Reproduce the text of all the records below word for word, leaving out the pictures.

DATA SHOWN
============================================================
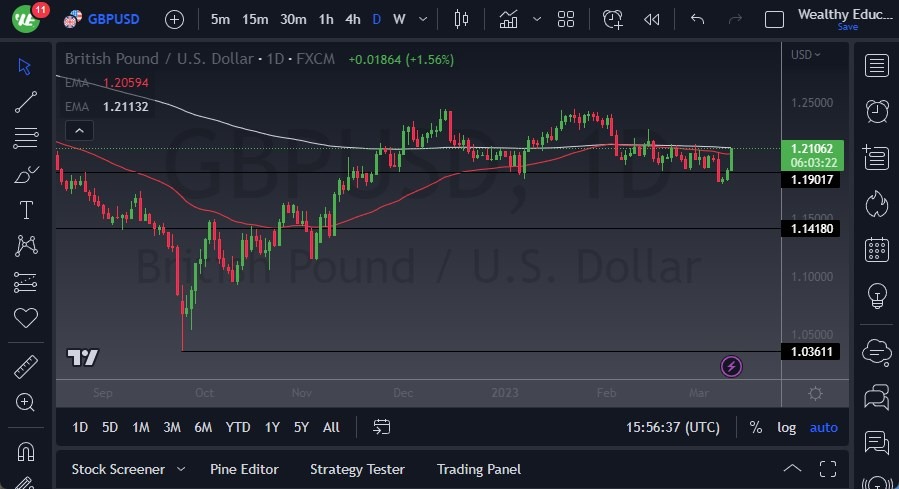
Task: Open the ideas lightbulb icon
Action: 877,295
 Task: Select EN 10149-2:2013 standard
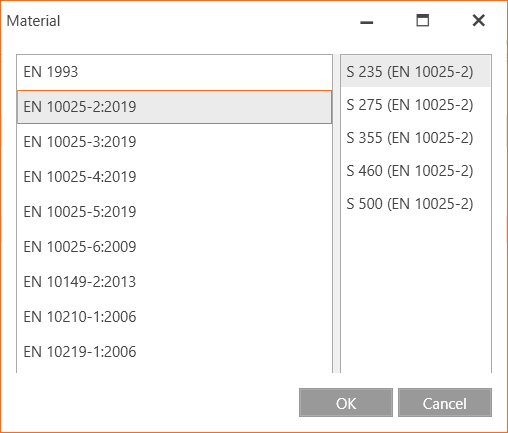pyautogui.click(x=174, y=282)
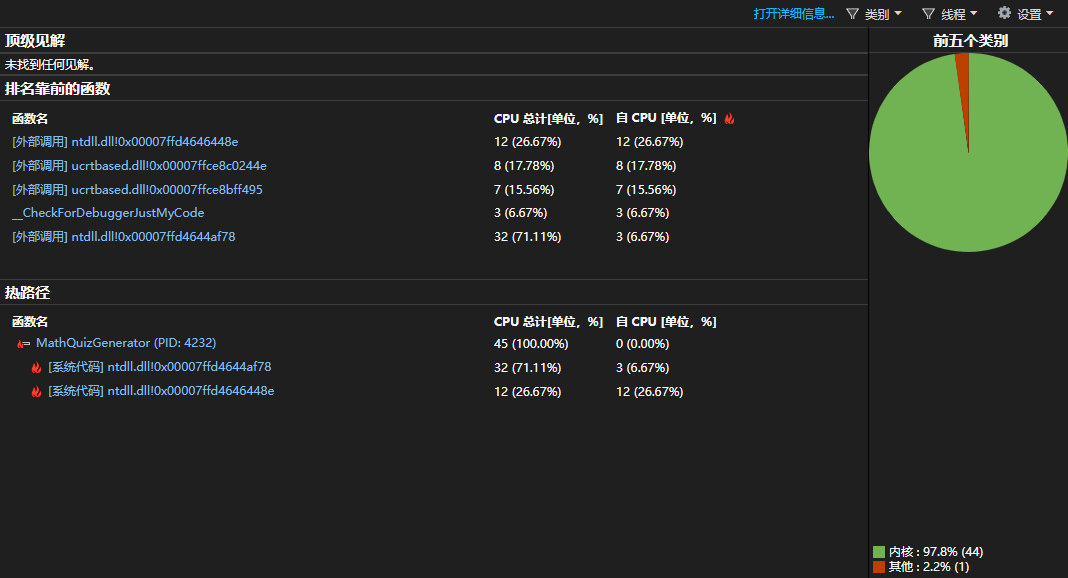
Task: Expand the 设置 dropdown menu
Action: 1026,14
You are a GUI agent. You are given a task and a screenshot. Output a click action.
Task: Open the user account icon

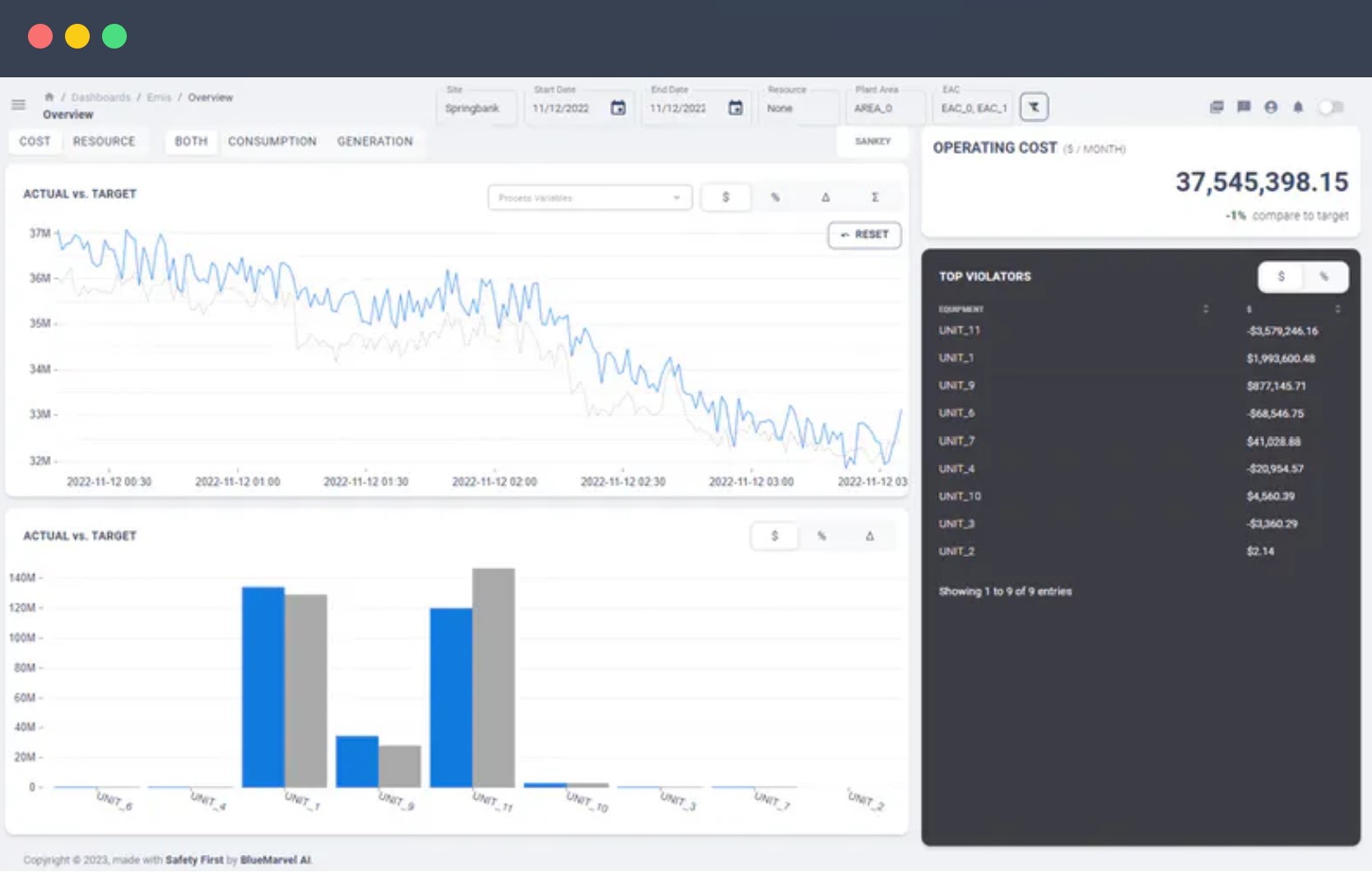1271,107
============================================================
CORRECT OUTPUT
Task: Open the ideas lightbulb icon
Action: 877,295
 Task: Select EN 10149-2:2013 standard
pyautogui.click(x=174, y=282)
Task: Expand the 设置 dropdown menu
Action: 1026,14
You are a GUI agent. You are given a task and a screenshot. Output a click action.
Task: Open the user account icon

1271,107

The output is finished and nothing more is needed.